Some people think this doesn't make sense because it would be obvious that they altered the words on the original manuscript. But Joseph explained it in the Preface that they would publish what they had stolen and changed. Obviously they would not show people the changes they made on the original manuscript. Notice also how Joseph emphasized that he translated the book.

being commanded of the Lord that I should not translate the same over again, for Satan had put it into their hearts to tempt the Lord their God, by altering the words, that they did read contrary from that which I translated and caused to be written; and if I should bring forth the same words again, or, in other words, if I should translate the same over again, they would publish that which they had stolen, and Satan would stir up the hearts of this generation, that they might not receive this work... 

D&C 10 also explains that the evil persons who had the stolen manuscript would "say that... you have pretended to translate." 

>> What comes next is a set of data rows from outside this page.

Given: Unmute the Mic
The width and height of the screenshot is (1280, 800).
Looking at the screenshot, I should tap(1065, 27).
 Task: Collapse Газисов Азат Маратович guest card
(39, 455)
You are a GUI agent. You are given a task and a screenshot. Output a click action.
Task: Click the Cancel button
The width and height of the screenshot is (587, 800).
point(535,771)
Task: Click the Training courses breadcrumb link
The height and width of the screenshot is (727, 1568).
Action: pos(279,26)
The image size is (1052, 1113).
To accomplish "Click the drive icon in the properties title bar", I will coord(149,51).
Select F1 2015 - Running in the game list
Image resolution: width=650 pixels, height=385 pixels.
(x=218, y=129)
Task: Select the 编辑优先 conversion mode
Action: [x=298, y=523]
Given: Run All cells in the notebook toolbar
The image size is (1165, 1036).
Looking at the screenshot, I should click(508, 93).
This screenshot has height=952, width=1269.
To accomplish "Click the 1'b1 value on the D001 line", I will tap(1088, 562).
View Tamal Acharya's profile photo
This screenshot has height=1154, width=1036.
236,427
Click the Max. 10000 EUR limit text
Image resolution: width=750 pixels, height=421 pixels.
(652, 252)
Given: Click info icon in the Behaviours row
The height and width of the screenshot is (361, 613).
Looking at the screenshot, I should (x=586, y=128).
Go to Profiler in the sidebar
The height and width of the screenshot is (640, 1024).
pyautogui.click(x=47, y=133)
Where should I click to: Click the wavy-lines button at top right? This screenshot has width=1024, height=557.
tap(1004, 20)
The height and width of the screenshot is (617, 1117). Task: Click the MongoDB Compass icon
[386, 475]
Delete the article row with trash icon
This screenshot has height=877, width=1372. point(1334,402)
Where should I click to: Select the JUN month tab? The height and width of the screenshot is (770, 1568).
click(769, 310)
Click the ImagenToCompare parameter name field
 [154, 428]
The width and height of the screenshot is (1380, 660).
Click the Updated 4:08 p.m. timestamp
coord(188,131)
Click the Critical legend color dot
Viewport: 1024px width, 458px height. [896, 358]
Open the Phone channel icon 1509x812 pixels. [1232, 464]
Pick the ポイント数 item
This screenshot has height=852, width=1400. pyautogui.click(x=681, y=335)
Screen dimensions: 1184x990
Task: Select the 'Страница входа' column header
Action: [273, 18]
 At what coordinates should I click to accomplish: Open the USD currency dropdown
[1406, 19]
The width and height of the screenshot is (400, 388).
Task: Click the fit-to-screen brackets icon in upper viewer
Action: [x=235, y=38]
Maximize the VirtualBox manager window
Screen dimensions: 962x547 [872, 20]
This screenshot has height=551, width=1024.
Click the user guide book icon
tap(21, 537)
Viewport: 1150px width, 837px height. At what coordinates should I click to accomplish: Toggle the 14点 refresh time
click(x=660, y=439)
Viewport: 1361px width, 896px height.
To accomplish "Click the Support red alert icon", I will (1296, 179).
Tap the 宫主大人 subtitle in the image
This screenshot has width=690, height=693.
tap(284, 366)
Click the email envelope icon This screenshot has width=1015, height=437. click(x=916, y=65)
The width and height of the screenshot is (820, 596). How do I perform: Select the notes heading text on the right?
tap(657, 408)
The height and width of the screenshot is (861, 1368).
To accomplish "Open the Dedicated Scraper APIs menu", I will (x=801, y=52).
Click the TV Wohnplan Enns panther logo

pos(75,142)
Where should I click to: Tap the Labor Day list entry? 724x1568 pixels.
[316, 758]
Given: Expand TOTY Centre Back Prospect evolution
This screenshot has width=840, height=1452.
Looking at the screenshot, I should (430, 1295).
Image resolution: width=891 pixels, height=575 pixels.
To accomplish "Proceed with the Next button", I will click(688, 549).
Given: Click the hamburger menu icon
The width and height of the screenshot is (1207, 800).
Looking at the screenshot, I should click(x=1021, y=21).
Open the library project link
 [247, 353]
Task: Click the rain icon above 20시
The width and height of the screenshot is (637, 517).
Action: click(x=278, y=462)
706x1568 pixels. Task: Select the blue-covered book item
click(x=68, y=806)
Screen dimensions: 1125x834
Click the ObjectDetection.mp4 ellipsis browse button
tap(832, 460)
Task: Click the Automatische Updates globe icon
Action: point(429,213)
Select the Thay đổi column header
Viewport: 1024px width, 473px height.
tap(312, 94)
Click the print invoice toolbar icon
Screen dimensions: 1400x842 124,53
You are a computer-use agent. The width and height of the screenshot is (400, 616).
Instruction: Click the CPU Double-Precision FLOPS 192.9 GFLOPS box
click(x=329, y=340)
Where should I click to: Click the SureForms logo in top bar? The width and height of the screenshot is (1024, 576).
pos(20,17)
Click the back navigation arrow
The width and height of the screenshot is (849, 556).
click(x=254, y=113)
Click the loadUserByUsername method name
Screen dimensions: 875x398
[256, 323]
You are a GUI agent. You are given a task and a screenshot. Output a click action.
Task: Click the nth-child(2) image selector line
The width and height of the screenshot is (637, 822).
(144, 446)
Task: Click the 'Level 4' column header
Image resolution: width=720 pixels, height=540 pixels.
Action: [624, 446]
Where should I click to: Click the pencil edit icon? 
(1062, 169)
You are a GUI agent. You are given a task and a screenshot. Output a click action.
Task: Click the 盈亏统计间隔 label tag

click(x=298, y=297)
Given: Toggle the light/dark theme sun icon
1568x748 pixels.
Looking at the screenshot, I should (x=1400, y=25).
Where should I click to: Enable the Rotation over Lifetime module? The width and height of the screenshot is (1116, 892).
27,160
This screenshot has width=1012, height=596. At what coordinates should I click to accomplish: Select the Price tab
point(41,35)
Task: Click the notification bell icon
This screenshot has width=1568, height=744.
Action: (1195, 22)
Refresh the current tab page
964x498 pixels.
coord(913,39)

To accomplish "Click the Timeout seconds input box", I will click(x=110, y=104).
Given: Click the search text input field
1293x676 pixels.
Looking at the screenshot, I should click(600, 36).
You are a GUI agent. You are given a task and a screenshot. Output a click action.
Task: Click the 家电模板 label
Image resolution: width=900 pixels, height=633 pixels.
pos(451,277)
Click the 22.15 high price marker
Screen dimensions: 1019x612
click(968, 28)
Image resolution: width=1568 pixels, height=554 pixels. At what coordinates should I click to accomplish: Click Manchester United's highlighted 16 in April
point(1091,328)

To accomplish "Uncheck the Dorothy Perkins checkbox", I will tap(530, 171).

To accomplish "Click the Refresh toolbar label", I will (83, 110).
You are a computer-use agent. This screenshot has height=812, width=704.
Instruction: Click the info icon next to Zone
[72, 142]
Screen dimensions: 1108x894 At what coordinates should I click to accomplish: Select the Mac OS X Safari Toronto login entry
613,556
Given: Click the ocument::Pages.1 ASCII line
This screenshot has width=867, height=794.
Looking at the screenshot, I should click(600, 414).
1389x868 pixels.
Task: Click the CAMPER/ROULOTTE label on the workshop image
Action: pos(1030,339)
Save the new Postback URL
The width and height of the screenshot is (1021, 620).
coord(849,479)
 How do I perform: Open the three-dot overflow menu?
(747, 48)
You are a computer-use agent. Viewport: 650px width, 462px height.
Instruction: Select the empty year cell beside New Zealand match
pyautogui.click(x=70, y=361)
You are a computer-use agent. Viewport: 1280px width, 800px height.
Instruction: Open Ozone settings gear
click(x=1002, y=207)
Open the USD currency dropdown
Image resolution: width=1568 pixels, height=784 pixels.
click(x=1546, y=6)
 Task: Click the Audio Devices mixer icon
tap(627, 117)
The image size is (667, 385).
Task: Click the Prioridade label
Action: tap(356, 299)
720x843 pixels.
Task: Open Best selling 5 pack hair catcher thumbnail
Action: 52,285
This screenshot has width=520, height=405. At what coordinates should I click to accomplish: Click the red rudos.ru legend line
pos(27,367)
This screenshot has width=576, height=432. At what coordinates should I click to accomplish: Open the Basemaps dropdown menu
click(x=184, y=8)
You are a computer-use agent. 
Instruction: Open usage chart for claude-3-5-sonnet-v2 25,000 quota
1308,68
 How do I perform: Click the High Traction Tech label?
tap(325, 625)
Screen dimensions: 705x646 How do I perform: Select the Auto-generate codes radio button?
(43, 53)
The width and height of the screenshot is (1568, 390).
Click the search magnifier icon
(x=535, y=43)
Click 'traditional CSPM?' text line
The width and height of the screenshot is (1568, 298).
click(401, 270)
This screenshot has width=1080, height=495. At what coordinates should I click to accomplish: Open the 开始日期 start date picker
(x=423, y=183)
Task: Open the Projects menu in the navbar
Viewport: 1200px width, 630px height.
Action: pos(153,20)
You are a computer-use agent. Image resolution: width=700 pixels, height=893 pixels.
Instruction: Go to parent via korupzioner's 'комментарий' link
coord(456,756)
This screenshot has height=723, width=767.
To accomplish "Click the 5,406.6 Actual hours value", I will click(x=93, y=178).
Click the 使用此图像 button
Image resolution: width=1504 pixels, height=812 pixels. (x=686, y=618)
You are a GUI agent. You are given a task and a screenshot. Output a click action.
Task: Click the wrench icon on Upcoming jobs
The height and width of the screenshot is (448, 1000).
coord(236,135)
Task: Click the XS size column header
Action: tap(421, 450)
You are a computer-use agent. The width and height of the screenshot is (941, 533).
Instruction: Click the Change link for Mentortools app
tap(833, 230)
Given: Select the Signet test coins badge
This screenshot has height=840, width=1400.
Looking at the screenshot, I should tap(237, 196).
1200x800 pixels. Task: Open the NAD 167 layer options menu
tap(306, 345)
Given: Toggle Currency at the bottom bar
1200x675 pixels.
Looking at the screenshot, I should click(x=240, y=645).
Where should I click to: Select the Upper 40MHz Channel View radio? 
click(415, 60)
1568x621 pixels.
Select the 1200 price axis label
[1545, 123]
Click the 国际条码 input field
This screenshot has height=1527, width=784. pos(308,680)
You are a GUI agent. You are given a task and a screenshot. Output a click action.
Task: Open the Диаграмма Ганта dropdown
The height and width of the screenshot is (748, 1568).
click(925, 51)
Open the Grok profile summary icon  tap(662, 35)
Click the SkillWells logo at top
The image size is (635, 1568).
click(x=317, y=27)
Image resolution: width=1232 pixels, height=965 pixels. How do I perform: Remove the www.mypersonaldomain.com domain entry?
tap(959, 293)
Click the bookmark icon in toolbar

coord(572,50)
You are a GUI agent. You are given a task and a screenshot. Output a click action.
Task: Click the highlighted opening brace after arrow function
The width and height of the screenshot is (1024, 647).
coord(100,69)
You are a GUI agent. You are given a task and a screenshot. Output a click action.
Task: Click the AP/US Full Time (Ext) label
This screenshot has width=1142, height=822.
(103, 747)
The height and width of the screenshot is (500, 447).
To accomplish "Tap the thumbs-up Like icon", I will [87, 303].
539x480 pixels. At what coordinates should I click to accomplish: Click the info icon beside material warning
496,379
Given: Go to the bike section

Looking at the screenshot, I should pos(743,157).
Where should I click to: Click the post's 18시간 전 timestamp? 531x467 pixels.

And yet, we have LDS scholars today who claim that very thing; i.e., that Joseph merely "pretended to translate" when he was (according to them) simply reading words off the stone-in-the-hat (SITH).

_____

Instead of re-translating the first part of the abridged plates, Joseph was instructed to translate different plates.

From the Preface:

but behold, the Lord said unto me, I will not suffer that Satan shall accomplish his evil design in this thing: therefore thou shalt translate from the plates of Nephi, until ye come to that which ye have translated, which ye have retained

Obviously, the "plates of Nephi" were not Mormon's abridged plates. Instead, they were the original plates that Nephi engraved.

The explanation in D&C 10 is more specific, telling Joseph to "translate the engravings."

38 And now, verily I say unto you, that an account of those things that you have written, which have gone out of your hands, is engraven upon the plates of Nephi;

 39 Yea, and you remember it was said in those writings that a more particular account was given of these things upon the plates of Nephi.

40 And now, because the account which is engraven upon the plates of Nephi is more particular concerning the things which, in my wisdom, I would bring to the knowledge of the people in this account—

 41 Therefore, you shall translate the engravings which are on the plates of Nephi, down even till you come to the reign of king Benjamin, or until you come to that which you have translated, which you have retained;

42 And behold, you shall publish it as the record of Nephi; and thus I will confound those who have altered my words.

(Doctrine and Covenants 10:38–42)

From this passage we see that

(i) Joseph needed the specific plates he was instructed to translate, in this case the plates of Nephi instead of the abridged plates; and

(ii) Joseph had to look at the plates to translate the engravings upon them.

All of this is obvious to anyone who accepts what Joseph and Oliver always taught. 

But those who prefer the SITH narrative from Mormonism Unvailed (which claims Joseph didn't even use the plates) are faced with the problem that they can't explain why the Lord would tell Joseph to translate specific plates when he couldn't have know which plates he was translating because he was just reading words that appeared on the stone in the hat.

As usual, the narrative given by Joseph and Oliver is clear, unambiguous, and rational. 

By contrast, the narratives proposed by critics and certain modern LDS scholars is convoluted, complicated, and irrational.